Se il governo del Quebec e quello federale contribuiscono finanziariamente al progetto è perché la posta in gioco è considerevole. In primo luogo, perché l’industria della carne suina è il secondo settore agroalimentare più grande del Quebec e rende il Canada il quarto esportatore di carne suina nel mondo, secondo i dati del governo americano raccolti dal Ministero dell’Agricoltura, della Pesca e dell’Alimentazione del Quebec (MAPAQ). I dati più recenti del MAPAQ indicano anche che lo streptococco suino era presente nel 10-21% degli animali negli allevamenti tra il 2019 e il 2022. In Europa, dove il divieto sugli antibiotici è più avanzato, il tasso di mortalità dei suini oscilla tra il 6% e il 2022. 8%, ed è particolarmente elevato prima della fase di ingrasso, secondo i dati forniti dal Sig. Calmettes. Una cifra considerevole in un settore in cui i margini sono ristretti. Tuttavia, nessuno sa ancora come combattere le malattie dei suini da streptococco senza antibiotici.
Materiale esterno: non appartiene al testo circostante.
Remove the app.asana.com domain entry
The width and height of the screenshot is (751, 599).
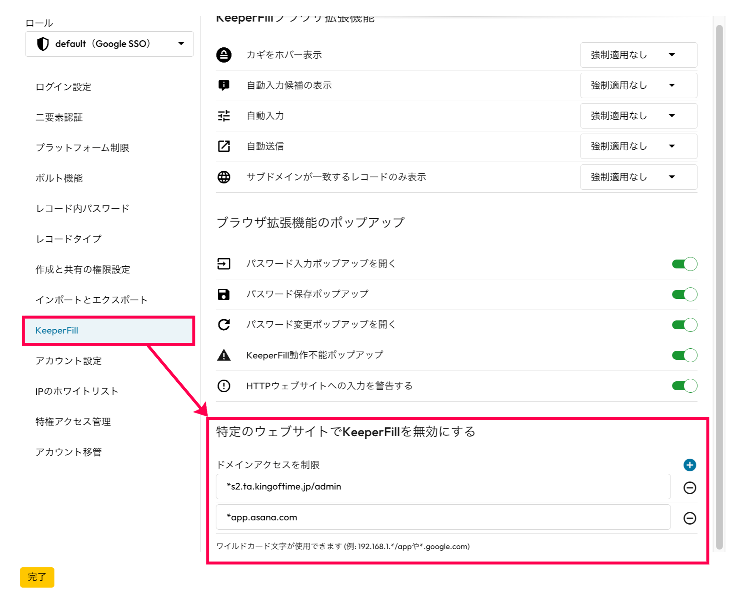pyautogui.click(x=689, y=518)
Secondo Charles Calmettes, il collegamento tra ricerca fondamentale e impresa privata è essenziale, perché la creazione di un vaccino ex nihilo richiede una moltitudine di competenze. “Le istituzioni accademiche hanno biochimici, biologi, immunologi”, afferma. Ma è necessario anche padroneggiare la proprietà intellettuale e il quadro normativo, conoscere gli investitori, disporre di capacità di test e produzione su larga scala ed essere in grado di distribuire e vendere. »

Il bioreattore contribuente

Il signor Calmettes dirigerà l’aspetto fondamentale del lavoro in quanto specialista delle cosiddette proteine ​​ricombinanti, cioè prodotte in laboratorio. “Possiamo farlo in vitro, ma è molto costoso. L’ideale è un bioreattore, che sia un batterio o una cellula, che possa essere modificato a piacimento in modo da produrre la proteina desiderata”, spiega il biochimico. “Concretamente questo bioreattore si presenta come una sorta di siero che contiene i batteri. Una quantità compresa tra 5 e 10 litri può produrre i pochi milligrammi sufficienti per avviare il travaglio. »
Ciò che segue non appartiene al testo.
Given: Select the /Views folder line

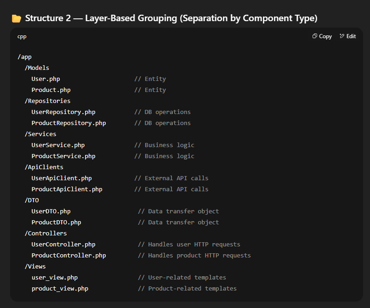Looking at the screenshot, I should click(35, 266).
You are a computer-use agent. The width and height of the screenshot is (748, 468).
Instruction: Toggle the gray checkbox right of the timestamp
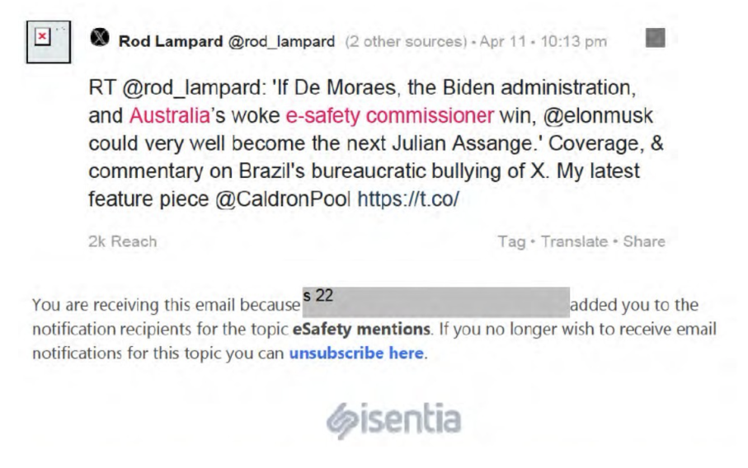click(x=655, y=37)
Il compito sarà difficile. Bisogna prima, spiega il professore, sequenziare il genoma delle patologie streptococciche per identificare 30, 40, 50 geni bersaglio. Da questi, il bioreattore produrrà proteine ​​candidate, che dovranno poi essere purificate. I ricercatori quindi innanzitutto classificano le proteine ​​in base al loro livello di stabilità e alla quantità ottenuta. Gli studenti dell’INRS e i ricercatori post-dottorato si recheranno poi alla clinica dell’EVAH per vedere quali proteine ​​tra quelle selezionate producono un effetto curativo sui batteri. Si tratterà poi di vedere quale miscela di questi produrrà l’effetto migliore.

“Puntiamo a un vaccino che colpisca diversi obiettivi, perché più obiettivi colpisce, più difficile sarà per i batteri adattarsi”, afferma Charles Calmettes. Il sogno sarebbe scoprire il vaccino sterilizzante, che neutralizzi completamente i batteri. »

Vincoli economici

La parte di ricerca fondamentale che occuperà il ricercatore e la sua équipe sarà la più lunga, due anni sui cinque necessari per sviluppare un vaccino animale, spiega Imène Kouidmi.

Una volta portato a termine questo compito, la palla passerà nel campo di EVAH. “È nella fase di sviluppo che definiamo la formulazione, il dosaggio, l’efficacia, la sicurezza del prodotto e il giusto processo di bioproduzione”, afferma.

Tuttavia, lo sviluppo di un vaccino animale deve fare i conti con considerazioni economiche molto più restrittive rispetto a quelle di un vaccino umano. “Non dovrebbe costare più di un dollaro a dose, mentre per gli esseri umani siamo d’accordo a pagare 100 volte di più”, riassume Calmettes. Il vaccino deve essere facile da maneggiare sul campo. Quindi niente congelatori a -80°C come anti-COVID. »

Il ricercatore sottolinea però che, a causa della ricerca fondamentale, non esiste la certezza di scoprire il vaccino desiderato. Ma il fallimento non significa necessariamente che avremmo fallito. “Forse il [protéines] i candidati hanno effetti [positifs] altrove. Parte del nostro lavoro consisterà nel provare a vedere. » In effetti, l’inaspettato è l’essenza della ricerca fondamentale.

Questo contenuto è stato prodotto dal team delle pubblicazioni speciali di Dovererelativo al marketing. La scrittura del Dovere non ha preso parte.